Die neue Chefvolkswirtin der OECD ist der Ansicht, dass die Staaten ihre Finanzen wieder in den Griff bekommen müssen – jetzt, da die Coronavirus-Pandemie und die Energiekrise in den Hintergrund getreten sind. Anlässlich der Vorstellung der OECD-Prognosen für die Weltwirtschaft am Mittwoch sagte Clare Lombardelli gegenüber der „Financial Times“ in Paris, dass die globale Ökonomie im Jahr 2023 um 2,7 Prozent und im Jahr 2024 um 2,9 Prozent wachsen werde.
Diese verbesserten Rahmenbedingungen bedeuteten, dass es für die Regierungen nun an der Zeit sei, wieder fiskalische Puffer aufzubauen, um die hohe Inflation zu bekämpfen und die Länder in eine bessere Position zu versetzen, damit sie die Kosten der alternden Bevölkerung bewältigen könnten, so Lombardelli. „Wir haben nachvollziehbare und notwendige fiskalische Unterstützung als Reaktion auf den Krieg [in der Ukraine] und die Pandemie gesehen... [aber] jetzt ist der Zeitpunkt gekommen, an dem diese pauschale Unterstützung zurückgenommen werden muss“, sagte sie.

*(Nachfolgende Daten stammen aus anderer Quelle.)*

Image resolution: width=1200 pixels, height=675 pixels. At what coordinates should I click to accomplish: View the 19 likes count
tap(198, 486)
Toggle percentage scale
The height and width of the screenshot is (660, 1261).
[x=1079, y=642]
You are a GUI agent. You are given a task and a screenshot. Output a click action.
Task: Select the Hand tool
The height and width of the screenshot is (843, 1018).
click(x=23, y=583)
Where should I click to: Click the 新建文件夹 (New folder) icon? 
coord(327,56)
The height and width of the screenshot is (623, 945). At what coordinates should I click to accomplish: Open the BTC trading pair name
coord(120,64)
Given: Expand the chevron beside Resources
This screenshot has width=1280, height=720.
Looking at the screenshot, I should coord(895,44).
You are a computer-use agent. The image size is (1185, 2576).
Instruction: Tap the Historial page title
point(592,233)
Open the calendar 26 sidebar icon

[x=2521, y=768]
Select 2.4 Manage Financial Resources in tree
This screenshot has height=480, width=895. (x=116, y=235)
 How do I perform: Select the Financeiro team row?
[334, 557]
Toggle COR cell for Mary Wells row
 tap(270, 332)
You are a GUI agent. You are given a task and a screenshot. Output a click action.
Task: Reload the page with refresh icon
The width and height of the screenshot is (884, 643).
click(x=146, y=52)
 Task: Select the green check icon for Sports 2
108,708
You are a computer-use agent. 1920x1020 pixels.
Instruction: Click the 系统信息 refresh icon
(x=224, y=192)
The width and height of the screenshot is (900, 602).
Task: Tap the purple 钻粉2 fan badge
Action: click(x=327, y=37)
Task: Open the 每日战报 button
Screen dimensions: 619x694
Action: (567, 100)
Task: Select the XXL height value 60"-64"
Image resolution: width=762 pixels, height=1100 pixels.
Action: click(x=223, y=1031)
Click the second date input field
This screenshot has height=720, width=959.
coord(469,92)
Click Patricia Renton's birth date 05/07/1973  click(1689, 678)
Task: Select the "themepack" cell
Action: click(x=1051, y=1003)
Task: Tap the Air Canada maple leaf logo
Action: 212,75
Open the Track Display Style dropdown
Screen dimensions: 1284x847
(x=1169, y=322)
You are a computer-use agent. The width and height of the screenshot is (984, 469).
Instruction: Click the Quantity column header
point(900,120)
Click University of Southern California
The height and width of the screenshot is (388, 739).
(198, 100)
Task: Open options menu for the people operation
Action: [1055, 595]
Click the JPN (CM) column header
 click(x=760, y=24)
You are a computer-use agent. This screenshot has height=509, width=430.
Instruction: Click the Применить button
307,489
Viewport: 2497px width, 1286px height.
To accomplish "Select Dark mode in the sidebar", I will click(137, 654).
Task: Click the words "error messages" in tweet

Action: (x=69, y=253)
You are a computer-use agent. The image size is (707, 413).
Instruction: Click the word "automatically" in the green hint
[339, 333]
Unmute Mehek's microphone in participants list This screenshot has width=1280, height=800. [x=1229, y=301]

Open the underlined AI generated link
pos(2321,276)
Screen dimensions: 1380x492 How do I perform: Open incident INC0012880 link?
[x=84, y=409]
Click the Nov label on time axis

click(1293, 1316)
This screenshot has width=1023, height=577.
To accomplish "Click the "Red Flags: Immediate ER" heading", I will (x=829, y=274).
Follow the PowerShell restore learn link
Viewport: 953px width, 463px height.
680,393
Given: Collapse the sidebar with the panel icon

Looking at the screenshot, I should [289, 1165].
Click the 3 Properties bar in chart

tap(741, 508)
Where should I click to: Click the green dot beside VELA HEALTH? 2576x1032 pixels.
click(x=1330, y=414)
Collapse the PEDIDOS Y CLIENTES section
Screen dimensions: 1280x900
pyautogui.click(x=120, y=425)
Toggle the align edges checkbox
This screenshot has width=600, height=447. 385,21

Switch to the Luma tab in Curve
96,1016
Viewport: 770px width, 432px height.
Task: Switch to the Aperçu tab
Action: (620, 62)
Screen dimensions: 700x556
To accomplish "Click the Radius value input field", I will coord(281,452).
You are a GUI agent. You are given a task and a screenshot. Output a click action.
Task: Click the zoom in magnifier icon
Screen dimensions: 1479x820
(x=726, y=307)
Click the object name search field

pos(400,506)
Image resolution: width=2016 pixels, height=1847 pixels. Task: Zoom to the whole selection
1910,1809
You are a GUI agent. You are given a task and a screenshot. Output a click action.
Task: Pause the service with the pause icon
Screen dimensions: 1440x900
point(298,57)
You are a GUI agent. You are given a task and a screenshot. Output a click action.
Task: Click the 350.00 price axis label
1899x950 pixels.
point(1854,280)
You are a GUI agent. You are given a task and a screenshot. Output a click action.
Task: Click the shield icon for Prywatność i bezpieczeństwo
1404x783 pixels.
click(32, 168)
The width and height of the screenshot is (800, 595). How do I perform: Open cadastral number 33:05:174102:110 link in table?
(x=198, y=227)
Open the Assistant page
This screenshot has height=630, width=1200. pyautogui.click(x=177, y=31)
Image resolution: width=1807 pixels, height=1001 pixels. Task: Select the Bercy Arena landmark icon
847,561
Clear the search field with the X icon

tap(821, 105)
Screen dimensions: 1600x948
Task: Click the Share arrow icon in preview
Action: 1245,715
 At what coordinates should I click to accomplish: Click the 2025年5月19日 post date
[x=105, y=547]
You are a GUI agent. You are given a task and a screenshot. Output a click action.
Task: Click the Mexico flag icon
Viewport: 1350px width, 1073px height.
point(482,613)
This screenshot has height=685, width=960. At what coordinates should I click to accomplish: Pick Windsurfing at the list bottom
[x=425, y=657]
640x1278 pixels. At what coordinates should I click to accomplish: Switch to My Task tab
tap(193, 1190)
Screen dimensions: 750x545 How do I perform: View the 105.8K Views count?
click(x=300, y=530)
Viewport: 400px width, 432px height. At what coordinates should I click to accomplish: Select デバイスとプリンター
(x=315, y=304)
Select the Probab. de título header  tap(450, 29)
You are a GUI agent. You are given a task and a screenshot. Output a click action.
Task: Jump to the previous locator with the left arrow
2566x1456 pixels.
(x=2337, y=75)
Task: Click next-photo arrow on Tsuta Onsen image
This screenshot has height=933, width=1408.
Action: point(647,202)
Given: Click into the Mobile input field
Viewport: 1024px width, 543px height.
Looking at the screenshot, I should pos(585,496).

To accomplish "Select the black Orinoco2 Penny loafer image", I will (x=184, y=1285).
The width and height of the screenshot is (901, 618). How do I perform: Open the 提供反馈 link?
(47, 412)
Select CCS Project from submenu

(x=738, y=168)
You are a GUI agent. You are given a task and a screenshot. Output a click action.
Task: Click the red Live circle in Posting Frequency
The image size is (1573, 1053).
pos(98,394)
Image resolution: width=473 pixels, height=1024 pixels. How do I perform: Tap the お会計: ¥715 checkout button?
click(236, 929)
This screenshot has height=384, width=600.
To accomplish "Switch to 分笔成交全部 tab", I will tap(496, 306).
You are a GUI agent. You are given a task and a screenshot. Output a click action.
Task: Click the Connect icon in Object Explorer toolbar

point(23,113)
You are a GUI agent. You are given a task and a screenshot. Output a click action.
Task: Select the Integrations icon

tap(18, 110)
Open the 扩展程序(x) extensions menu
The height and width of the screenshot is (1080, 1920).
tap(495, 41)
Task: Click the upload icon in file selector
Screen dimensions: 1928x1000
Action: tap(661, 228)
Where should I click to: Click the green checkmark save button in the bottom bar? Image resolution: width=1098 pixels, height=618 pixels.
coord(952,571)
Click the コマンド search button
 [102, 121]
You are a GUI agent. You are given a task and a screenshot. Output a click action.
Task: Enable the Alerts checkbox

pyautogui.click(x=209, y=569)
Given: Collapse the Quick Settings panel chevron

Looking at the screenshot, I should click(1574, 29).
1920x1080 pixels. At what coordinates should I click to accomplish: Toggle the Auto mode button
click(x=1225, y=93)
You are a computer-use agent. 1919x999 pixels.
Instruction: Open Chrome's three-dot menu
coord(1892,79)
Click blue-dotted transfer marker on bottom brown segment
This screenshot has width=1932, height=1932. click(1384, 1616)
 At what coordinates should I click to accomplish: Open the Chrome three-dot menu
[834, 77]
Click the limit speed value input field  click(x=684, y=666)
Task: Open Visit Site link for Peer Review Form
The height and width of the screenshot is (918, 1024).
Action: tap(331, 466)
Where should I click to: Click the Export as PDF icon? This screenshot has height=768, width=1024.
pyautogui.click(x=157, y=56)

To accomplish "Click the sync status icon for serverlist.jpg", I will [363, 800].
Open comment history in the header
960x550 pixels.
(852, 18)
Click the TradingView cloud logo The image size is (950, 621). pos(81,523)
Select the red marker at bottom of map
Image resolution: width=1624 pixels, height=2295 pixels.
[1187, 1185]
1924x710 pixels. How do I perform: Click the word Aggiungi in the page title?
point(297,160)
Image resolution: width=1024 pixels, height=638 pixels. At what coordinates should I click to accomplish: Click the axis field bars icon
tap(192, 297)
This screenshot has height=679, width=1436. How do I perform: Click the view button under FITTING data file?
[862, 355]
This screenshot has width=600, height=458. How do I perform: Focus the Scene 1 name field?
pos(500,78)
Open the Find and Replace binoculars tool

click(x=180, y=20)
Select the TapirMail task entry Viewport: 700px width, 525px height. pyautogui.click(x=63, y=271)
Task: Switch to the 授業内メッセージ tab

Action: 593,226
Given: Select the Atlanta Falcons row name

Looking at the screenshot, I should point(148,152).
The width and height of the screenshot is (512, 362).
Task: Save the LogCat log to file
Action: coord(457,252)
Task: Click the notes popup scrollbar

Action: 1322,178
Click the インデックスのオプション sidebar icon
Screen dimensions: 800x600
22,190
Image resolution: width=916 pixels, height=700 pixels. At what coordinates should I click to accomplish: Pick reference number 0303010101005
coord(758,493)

Lombardelli ist seit Anfang Mai Chefökonomin
Lombardelli, die vom britischen Finanzministerium zur OECD gestoßen ist, sagte, dass eine Unterstützung nur für diejenigen, die sie wirklich brauchen, auch besser zu den Zinserhöhungen der Zentralbanken passen würde.
Die USA und die europäischen Länder haben ihre Staatsausgaben seit dem Ausbruch der Pandemie erhöht. Nach dem Anstieg der weltweiten Kreditkosten stehen sie nun vor weitaus höheren Kosten, um diese Unterstützung zu finanzieren. Lombardelli sagte, es gebe „keine Erwartung“, wann die Volkswirtschaften ihre Schuldenlast senken würden. Aber sie fügte hinzu: „Wir wollen nicht, dass die Verschuldung immer weiter ansteigt. Das macht die Länder weniger widerstandsfähig.“
Laut Lombardelli gibt es zwar in einigen Ländern außergewöhnliche Umstände, „aber im Durchschnitt müssen wir den Schuldenstand senken“.
Aus den Prognosen der OECD ergibt sich, dass die Weltwirtschaft die Folgen der jüngsten Bankenkrise weitgehend überstanden hat. Die USA werden demnach eine Rezession vermeiden, Deutschland wird sich von dem jüngsten Produktionsrückgang erholen, und Chinas Wachstum wird Pekings Jahresziel von fünf Prozent erreichen, so die OECD-Prognose.
OECD: Keine Anzeichen für „Gierflation“
„Die Weltwirtschaft wächst und erholt sich von den Schocks der letzten Jahre“, so Lombardelli, die gleichzeitig darauf hinwies, dass dieses Jahr im historischen Vergleich schwach ausfallen dürfte. Die unmittelbare Priorität sollte darin bestehen sicherzustellen, dass die Inflation in den meisten fortgeschrittenen Volkswirtschaften auf ihr Zielniveau von etwa zwei Prozent zurückkehrt, sagte Lombardelli.
Dies setze allerdings voraus, dass die Zinssätze für einige Zeit auf ihrem jüngsten hohen Niveau bleiben oder leicht ansteigen würden. „Die Experten, sowohl auf nationaler als auch auf internationaler Ebene, haben sich bei der Persistenz der Inflation geirrt“, so Lombardelli. „Aus diesem Grund könnte eine weitere Straffung der Geldpolitik erforderlich sein.“ Die Zentralbanker müssten nun die Löhne besonders genau beobachten, um Anzeichen für eine sich verfestigende Inflation zu erkennen.
Im Rahmen ihres Wirtschaftsausblicks hat die OECD darüber hinaus neun Länder untersucht, um festzustellen, ob die Unternehmen die Inflation durch ausgeweitete Gewinnspannen in die Höhe getrieben haben. Für höhere Gewinne habe man nur bescheidene Anzeichen gefunden, wobei sich diese vor allem auf Bergbau- und Energieunternehmen konzentrierten, hieß es. Es lohne sich dennoch, wachsam zu bleiben.